El alcalde de Hialeah, Carlos Hernández, anunció este martes que la policía de la ciudad y los oficiales de cumplimiento de la ley no impondrán multas a los restaurantes que quieran reabrir sus comedores interiores.


La medida, que será aplicada solo dentro de la jurisdicción de la ciudad, llega luego que Hernández haya pedido al alcalde del condado en múltiples ocasiones que se permita la reapertura de este sector de la economía. Las súplicas de Hernández no han sido respondidas.

“Me encantaría tener una explicación de por qué Broward, nuestros vecinos, que han mantenido abiertos los restaurantes, por supuesto siguiendo las regulaciones como lo hicimos aquí”, dijo Hernández, “¿Cómo es que sus números no están por las nubes?”.

A diferencia de Miami-Dade, el condado de Broward no prohibió las comidas en interiores. En cambio, el alcalde de Broward, Dale Holness, implementó límites de capacidad. Cuando se implementaron las restricciones, el número de casos de COVID-19 y la tasa de positividad de las pruebas era menor en Broward que en Miami-Dade.

Giménez por su parte este lunes dijo que está analizando la posibilidad de deshacerse de la prohibición, pero cuando lo haga impondrá un límite de capacidad. Tampoco especificó para cuando entrarían en efecto estos cambios.

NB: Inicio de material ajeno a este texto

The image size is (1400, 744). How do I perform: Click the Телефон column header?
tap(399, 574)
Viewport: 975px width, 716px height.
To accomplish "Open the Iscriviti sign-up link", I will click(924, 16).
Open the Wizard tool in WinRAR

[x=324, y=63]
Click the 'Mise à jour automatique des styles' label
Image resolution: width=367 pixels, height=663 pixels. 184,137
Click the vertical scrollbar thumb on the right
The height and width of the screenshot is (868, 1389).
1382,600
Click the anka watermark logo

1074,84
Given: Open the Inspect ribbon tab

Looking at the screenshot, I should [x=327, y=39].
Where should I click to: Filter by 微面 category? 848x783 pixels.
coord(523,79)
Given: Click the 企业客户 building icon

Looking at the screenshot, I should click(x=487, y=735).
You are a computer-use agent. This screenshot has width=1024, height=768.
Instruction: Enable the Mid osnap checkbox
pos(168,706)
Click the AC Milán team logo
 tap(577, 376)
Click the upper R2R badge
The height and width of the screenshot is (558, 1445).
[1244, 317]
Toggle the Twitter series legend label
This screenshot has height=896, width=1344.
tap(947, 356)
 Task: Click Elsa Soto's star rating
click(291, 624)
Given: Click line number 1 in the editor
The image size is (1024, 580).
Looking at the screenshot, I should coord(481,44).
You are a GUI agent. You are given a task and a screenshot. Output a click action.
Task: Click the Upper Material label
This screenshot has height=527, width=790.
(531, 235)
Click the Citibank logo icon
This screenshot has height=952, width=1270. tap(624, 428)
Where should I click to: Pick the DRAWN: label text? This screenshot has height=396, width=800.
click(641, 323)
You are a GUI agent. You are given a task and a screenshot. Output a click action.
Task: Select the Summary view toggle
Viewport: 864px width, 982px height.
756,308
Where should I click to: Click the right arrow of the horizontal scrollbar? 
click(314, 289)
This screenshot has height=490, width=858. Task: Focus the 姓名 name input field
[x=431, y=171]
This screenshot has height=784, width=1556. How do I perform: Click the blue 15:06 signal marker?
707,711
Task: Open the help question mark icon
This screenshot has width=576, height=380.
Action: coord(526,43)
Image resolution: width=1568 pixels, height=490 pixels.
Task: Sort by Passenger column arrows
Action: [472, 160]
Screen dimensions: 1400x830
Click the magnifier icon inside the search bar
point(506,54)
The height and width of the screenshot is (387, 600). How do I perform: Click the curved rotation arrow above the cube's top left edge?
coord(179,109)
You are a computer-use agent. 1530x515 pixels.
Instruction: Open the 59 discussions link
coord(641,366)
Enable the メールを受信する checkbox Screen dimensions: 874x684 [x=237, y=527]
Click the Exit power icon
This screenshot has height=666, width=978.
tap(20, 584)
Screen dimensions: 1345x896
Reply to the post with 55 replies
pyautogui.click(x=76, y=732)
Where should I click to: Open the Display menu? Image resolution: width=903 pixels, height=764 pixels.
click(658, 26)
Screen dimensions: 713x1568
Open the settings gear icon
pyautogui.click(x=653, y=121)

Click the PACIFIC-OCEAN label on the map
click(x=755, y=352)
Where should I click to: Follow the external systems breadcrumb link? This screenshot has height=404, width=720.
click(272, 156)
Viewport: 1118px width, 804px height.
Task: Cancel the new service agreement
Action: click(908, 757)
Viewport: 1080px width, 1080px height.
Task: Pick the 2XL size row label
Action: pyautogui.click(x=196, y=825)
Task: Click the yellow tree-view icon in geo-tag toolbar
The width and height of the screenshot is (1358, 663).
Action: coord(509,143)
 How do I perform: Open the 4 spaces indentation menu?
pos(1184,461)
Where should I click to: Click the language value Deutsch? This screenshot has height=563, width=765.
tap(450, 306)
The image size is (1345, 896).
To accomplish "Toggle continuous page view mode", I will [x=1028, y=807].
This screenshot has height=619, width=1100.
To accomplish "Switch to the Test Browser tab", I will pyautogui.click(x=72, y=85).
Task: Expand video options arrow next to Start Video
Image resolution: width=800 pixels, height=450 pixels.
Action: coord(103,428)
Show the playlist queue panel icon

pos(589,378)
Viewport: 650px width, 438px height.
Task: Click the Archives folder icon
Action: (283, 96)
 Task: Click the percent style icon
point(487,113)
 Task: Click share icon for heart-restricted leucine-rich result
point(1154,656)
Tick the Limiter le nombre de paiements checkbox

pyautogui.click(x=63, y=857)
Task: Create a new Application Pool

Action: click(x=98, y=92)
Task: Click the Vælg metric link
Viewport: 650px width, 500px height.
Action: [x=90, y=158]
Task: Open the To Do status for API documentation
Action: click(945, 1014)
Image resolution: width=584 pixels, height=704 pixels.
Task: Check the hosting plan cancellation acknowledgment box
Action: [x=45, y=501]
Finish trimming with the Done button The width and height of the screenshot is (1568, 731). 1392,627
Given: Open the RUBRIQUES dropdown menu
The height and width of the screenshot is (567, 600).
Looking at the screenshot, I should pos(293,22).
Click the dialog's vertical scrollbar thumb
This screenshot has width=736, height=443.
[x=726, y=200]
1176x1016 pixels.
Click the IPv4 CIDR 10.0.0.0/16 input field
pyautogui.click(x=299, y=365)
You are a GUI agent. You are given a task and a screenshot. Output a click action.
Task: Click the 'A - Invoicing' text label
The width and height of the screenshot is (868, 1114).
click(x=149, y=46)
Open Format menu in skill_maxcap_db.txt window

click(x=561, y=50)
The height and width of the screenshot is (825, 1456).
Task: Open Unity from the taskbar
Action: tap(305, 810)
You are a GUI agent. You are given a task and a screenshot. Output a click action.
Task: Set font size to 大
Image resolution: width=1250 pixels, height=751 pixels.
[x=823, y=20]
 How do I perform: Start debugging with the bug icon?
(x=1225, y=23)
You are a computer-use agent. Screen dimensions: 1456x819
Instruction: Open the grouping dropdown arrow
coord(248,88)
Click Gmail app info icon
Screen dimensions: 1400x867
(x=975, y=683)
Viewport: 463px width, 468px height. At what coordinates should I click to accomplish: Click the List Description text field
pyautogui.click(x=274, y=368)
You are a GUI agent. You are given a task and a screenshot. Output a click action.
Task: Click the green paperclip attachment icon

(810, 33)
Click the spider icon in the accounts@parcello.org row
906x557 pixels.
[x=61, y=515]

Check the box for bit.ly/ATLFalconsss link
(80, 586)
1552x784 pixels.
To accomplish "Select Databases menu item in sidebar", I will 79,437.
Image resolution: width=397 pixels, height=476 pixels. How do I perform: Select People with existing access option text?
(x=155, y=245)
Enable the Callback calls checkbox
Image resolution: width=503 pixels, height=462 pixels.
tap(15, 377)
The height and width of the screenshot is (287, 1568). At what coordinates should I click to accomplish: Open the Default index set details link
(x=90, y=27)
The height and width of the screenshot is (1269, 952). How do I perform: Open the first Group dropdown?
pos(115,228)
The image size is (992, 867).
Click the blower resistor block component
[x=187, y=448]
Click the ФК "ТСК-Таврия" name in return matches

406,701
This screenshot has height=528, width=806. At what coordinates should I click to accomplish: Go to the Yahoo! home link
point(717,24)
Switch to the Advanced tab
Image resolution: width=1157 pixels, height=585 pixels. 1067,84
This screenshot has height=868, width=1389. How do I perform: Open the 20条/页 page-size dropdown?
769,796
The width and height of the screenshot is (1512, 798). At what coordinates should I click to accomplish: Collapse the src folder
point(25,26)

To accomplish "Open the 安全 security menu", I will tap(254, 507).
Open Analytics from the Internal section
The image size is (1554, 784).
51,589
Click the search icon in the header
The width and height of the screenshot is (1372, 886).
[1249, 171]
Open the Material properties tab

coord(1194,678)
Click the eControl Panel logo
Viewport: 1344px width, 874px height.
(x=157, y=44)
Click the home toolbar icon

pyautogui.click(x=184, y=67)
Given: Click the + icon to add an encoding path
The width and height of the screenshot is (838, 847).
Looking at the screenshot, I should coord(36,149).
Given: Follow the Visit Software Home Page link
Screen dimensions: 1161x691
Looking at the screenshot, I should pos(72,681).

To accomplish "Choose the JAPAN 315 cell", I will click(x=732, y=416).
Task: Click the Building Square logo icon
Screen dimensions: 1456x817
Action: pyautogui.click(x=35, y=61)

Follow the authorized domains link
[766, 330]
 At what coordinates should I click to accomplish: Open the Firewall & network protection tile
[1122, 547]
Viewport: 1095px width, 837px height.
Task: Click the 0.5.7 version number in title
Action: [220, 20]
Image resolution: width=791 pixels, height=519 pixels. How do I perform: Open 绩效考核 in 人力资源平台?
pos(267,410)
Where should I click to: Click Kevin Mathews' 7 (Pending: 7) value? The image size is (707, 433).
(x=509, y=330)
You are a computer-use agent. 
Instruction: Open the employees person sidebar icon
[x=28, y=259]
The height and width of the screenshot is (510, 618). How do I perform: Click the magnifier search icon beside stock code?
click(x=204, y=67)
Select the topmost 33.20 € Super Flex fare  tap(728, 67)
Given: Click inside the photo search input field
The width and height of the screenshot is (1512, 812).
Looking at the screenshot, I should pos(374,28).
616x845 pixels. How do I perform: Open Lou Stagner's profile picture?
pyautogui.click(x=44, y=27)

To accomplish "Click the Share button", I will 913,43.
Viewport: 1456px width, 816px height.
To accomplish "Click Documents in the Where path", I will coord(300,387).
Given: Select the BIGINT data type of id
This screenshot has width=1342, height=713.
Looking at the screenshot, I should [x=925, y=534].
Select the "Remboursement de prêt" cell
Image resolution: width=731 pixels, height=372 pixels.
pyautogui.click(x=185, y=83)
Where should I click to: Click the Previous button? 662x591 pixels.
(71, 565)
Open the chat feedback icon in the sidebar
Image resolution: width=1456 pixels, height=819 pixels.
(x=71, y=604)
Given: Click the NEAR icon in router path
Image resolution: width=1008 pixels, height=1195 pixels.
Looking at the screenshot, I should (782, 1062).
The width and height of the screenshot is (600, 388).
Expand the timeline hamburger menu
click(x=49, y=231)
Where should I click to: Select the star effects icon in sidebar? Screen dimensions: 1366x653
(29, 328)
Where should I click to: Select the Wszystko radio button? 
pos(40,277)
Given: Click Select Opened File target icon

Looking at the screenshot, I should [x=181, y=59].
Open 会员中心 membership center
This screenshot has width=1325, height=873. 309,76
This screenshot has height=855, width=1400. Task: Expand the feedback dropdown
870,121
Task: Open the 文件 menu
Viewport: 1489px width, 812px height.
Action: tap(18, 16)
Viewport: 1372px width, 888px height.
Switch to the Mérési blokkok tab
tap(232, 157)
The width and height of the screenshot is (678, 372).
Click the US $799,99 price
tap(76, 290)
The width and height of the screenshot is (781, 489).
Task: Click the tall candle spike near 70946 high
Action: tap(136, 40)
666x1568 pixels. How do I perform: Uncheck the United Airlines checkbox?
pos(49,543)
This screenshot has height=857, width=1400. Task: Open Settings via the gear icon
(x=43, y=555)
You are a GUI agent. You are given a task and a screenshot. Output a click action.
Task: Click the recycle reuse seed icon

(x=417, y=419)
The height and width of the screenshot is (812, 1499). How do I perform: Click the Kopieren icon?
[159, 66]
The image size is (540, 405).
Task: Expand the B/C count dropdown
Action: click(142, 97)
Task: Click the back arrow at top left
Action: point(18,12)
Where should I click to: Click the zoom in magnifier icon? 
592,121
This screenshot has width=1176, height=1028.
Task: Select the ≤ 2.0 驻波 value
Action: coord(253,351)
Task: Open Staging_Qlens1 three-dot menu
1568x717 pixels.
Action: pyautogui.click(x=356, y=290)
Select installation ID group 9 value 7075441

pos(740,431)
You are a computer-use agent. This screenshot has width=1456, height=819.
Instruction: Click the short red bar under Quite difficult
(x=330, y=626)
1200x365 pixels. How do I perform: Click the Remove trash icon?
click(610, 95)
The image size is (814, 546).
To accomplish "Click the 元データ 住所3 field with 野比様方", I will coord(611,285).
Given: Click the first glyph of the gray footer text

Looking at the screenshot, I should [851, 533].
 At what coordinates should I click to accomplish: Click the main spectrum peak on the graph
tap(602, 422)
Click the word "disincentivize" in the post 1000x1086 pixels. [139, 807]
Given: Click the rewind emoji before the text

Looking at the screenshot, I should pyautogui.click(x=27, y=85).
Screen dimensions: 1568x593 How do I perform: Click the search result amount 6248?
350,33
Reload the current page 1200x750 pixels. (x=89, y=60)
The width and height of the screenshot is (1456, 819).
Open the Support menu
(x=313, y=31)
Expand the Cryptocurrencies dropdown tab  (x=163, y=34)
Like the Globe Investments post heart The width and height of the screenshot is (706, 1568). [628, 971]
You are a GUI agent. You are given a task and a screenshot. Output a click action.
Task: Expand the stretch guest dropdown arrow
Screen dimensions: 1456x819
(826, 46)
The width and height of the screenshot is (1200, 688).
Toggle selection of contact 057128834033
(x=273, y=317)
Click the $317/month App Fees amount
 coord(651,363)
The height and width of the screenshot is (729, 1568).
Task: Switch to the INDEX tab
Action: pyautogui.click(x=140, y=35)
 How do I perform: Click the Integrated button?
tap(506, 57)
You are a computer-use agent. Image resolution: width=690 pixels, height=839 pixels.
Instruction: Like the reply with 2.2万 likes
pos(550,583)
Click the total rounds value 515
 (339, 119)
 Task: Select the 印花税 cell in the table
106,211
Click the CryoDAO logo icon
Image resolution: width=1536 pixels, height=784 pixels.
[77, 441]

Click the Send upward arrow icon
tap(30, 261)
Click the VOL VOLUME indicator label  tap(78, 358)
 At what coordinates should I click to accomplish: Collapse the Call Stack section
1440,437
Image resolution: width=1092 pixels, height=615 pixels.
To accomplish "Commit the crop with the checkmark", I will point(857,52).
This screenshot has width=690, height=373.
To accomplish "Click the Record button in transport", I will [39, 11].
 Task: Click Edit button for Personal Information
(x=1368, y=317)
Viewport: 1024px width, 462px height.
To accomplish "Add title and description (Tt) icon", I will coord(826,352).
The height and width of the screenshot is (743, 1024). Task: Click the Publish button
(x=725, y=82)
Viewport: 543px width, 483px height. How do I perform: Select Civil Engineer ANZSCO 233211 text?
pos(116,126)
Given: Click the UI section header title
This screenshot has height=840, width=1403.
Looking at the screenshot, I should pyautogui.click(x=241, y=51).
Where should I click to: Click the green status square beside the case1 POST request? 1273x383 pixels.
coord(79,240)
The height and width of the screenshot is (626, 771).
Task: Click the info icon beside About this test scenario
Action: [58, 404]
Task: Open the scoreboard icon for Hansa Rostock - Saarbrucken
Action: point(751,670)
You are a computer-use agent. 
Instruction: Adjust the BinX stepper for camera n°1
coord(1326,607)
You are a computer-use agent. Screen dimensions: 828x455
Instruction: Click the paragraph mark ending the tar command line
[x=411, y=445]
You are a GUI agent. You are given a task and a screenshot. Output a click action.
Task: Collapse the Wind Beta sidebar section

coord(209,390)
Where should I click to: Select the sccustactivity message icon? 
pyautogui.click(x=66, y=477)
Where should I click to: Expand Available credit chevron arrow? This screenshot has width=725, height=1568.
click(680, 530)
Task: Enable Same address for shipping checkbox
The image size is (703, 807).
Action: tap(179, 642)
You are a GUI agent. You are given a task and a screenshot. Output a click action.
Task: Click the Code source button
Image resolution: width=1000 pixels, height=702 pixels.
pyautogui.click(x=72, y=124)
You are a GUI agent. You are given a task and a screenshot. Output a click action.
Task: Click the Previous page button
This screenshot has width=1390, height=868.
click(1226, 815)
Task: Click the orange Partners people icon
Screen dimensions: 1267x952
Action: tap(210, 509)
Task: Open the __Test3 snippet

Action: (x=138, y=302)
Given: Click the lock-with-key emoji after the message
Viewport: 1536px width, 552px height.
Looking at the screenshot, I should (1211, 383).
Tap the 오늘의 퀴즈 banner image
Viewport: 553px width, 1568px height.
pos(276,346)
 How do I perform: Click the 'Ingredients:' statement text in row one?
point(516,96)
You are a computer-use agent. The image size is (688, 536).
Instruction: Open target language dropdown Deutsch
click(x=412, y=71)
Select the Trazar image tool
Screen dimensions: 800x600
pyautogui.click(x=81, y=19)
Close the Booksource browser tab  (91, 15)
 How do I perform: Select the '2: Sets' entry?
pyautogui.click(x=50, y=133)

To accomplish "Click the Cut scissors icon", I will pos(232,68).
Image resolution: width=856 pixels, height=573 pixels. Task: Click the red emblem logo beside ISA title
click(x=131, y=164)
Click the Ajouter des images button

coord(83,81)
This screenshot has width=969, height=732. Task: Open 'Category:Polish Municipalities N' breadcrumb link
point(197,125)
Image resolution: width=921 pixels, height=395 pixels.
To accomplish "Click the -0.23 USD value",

La ciudad de Hialeah debe obedecer las órdenes de su gobierno local tanto así como de su condado. Mientras que Hernández pide a su policía que no multe a los restaurantes está por ver que respuesta da al respecto el alcalde de Miami Dade.

Mientras que los restaurantes permanecen cerrados en su interior, Giménez y el gobernador Ron DeSantis también anunciaron el lunes que se permitirá un máximo de 13,000 fanáticos de la NFL en el primer partido en casa de los Miami Dolphins el 20 de septiembre contra los Buffalo Bills en el Hard Rock Stadium en Miami Gardens.